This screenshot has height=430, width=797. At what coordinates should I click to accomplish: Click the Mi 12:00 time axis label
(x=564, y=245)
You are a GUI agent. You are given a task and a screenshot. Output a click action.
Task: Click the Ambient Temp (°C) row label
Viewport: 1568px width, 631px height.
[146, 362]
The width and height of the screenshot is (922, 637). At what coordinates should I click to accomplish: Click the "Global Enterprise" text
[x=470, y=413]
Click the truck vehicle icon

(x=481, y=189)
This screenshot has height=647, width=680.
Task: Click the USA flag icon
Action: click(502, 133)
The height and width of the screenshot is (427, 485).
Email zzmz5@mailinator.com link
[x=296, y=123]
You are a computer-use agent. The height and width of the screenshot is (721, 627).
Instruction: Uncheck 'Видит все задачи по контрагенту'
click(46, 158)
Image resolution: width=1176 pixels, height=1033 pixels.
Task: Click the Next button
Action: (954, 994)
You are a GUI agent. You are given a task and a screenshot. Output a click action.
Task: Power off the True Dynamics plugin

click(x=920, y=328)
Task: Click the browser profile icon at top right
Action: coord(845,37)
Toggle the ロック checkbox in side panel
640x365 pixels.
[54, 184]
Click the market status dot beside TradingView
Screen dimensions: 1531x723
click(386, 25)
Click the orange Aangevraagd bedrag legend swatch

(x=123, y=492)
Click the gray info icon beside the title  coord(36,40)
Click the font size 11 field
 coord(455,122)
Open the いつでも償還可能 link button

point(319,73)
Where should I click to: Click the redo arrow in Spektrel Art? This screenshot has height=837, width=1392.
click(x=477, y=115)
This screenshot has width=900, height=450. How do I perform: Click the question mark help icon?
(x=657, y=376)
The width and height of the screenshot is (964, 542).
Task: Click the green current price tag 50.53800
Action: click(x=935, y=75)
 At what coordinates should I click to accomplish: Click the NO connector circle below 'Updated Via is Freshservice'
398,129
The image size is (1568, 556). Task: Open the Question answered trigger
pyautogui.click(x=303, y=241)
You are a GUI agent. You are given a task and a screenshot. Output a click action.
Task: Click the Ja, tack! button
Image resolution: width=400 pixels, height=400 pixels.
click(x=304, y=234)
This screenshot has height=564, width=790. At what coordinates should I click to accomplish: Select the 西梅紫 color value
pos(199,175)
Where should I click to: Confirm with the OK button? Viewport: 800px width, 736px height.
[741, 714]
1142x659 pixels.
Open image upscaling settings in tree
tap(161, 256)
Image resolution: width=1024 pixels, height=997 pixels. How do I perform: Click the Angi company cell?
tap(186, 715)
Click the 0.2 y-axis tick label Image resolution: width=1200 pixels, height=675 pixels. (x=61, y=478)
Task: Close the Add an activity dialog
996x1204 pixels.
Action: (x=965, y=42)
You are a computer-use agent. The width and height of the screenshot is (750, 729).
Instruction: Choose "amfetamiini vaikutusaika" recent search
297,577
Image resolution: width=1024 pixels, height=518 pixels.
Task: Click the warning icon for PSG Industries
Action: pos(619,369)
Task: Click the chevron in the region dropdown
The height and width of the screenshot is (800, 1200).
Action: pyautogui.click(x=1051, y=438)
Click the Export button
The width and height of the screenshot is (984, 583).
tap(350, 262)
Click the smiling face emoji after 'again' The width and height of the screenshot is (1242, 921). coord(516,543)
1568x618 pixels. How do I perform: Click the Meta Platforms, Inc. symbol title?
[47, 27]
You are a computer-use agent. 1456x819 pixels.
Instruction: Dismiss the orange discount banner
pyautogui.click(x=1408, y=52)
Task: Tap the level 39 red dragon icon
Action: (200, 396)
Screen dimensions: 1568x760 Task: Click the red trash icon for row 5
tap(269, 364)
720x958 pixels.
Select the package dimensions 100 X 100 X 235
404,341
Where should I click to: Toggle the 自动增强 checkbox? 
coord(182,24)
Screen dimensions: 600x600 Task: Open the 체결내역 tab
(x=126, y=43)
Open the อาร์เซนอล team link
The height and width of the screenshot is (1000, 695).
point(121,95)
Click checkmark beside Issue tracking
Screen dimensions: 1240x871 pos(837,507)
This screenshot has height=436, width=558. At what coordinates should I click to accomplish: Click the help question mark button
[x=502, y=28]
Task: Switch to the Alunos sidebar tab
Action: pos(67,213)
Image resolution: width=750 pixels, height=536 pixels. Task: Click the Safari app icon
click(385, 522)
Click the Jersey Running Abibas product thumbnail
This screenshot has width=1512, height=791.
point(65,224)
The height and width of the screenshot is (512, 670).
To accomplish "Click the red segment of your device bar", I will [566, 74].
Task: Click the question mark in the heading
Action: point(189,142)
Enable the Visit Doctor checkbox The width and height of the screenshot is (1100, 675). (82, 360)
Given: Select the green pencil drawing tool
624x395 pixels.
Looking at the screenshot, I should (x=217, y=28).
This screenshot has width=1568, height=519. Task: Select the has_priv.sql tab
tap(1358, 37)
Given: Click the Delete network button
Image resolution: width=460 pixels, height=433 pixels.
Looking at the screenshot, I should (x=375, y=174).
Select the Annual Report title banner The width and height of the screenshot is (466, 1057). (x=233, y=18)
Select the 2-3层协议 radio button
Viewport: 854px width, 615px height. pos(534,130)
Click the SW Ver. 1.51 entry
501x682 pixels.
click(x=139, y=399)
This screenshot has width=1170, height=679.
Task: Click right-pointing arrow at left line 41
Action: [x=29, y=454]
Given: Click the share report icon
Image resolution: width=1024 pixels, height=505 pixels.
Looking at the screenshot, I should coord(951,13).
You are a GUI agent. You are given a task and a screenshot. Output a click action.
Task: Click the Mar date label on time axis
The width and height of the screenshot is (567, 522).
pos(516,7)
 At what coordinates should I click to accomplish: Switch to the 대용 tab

━━━━━━━━━━━━━━━━

Assigned task:
The response must contain each line above that holds the string "computer".

Exercise solution:
You are a computer-use agent. The height and width of the screenshot is (721, 627).
You are a computer-use agent. The width and height of the screenshot is (750, 729).
You are a computer-use agent. 1456x819 pixels.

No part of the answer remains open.